Cerita.co.id – Wacana mengenai pemberian insentif untuk mobil hybrid kembali menjadi sorotan di tengah ambisi pemerintah mengakselerasi ekosistem kendaraan elektrifikasi di Indonesia. Perdebatan muncul antara pandangan pemerintah yang menilai penjualan hybrid sudah moncer tanpa stimulus tambahan, dengan desakan dari pelaku industri yang justru melihat insentif sebagai kunci vital percepatan transisi.
Menteri Koordinator Bidang Perekonomian Airlangga Hartarto sebelumnya mengisyaratkan bahwa pemerintah tidak akan lagi mengalokasikan insentif khusus untuk mobil hybrid. Menurut Airlangga, data menunjukkan penjualan mobil hybrid telah melonjak signifikan hingga 45 persen, membuktikan daya beli konsumen tetap tinggi bahkan tanpa dukungan seperti Pajak Pertambahan Nilai (PPN) ditanggung pemerintah atau Pajak Penjualan atas Barang Mewah (PPnBM) yang dinikmati mobil listrik murni. Pemerintah saat ini berencana memfokuskan skema insentif terbatas pada kendaraan listrik berbasis baterai (BEV) dan motor listrik nasional.

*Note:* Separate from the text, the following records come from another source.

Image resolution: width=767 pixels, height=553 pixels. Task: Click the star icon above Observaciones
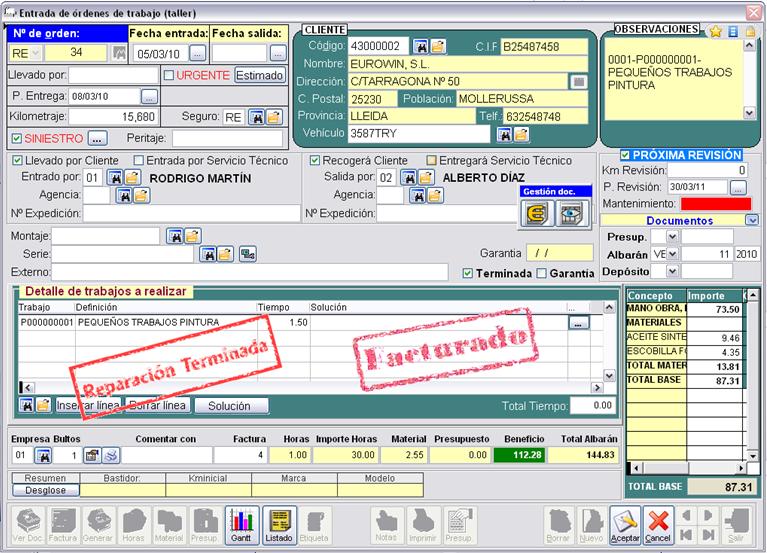coord(716,31)
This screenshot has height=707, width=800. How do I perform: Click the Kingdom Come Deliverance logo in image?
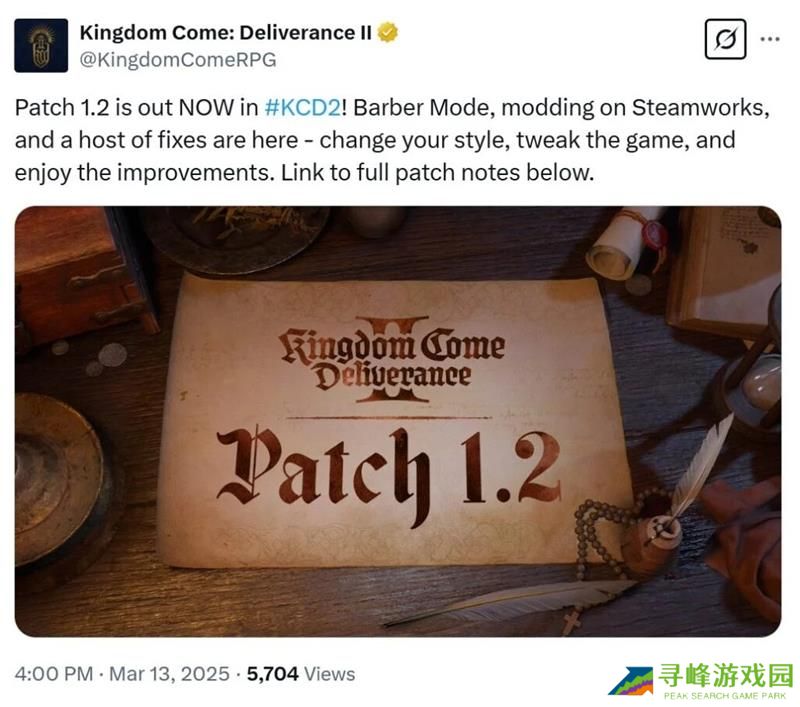point(392,360)
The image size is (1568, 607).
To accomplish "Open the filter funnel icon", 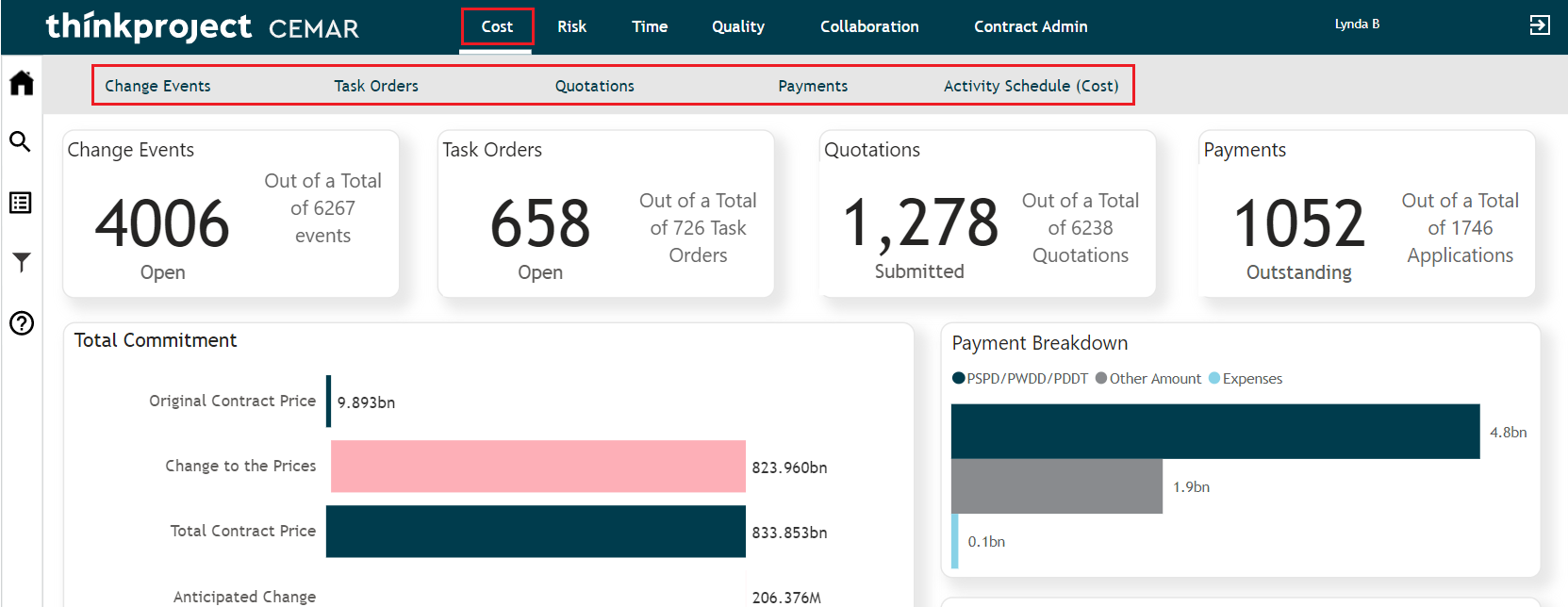I will [x=21, y=262].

Namun, pandangan berbeda disampaikan oleh Ketua Bidang Pengembangan Pasar Gabungan Industri Kendaraan Bermotor Indonesia (Gaikindo), Jongkie D Sugianto. Ia menegaskan bahwa insentif sejatinya masih sangat dibutuhkan, khususnya untuk mobil hybrid. Menurut Jongkie, pemberian stimulus akan membuat harga kendaraan hybrid lebih terjangkau bagi masyarakat, sehingga mempercepat laju peralihan menuju kendaraan listrik murni. Hal ini, imbuhnya, sejalan dengan amanat Peraturan Presiden (Perpres) Nomor 55 Tahun 2019 yang menggariskan akselerasi elektrifikasi sebagai tujuan utama. Gaikindo sejak awal juga telah mengusulkan agar insentif tidak hanya terpaku pada BEV, melainkan mencakup seluruh kategori kendaraan elektrifikasi yang berkontribusi pada pengurangan emisi.

Related Post
Senada dengan Gaikindo, Presiden Direktur PT TMMIN, Nandi Julyanto, turut memberikan pandangannya. Nandi menyarankan Indonesia untuk meniru model penerapan insentif yang berlaku di negara-negara tetangga seperti Thailand dan Filipina. Ia mencontohkan Filipina, yang meskipun industrinya lebih muda, memberikan insentif secara adil kepada semua kendaraan yang diproduksi secara lokal, tanpa memandang apakah itu BEV, Internal Combustion Engine (ICE), maupun hybrid. "Itu kan fair, ukurannya adalah produksi lokal," ucap Nandi, menyoroti pentingnya keadilan dan dukungan terhadap industri manufaktur dalam negeri.
Perbedaan sudut pandang ini menggarisbawahi kompleksitas dalam merumuskan kebijakan elektrifikasi yang komprehensif. Antara efisiensi anggaran dan percepatan adopsi teknologi ramah lingkungan, keputusan pemerintah mengenai insentif hybrid akan sangat menentukan arah transisi energi di sektor otomotif Indonesia.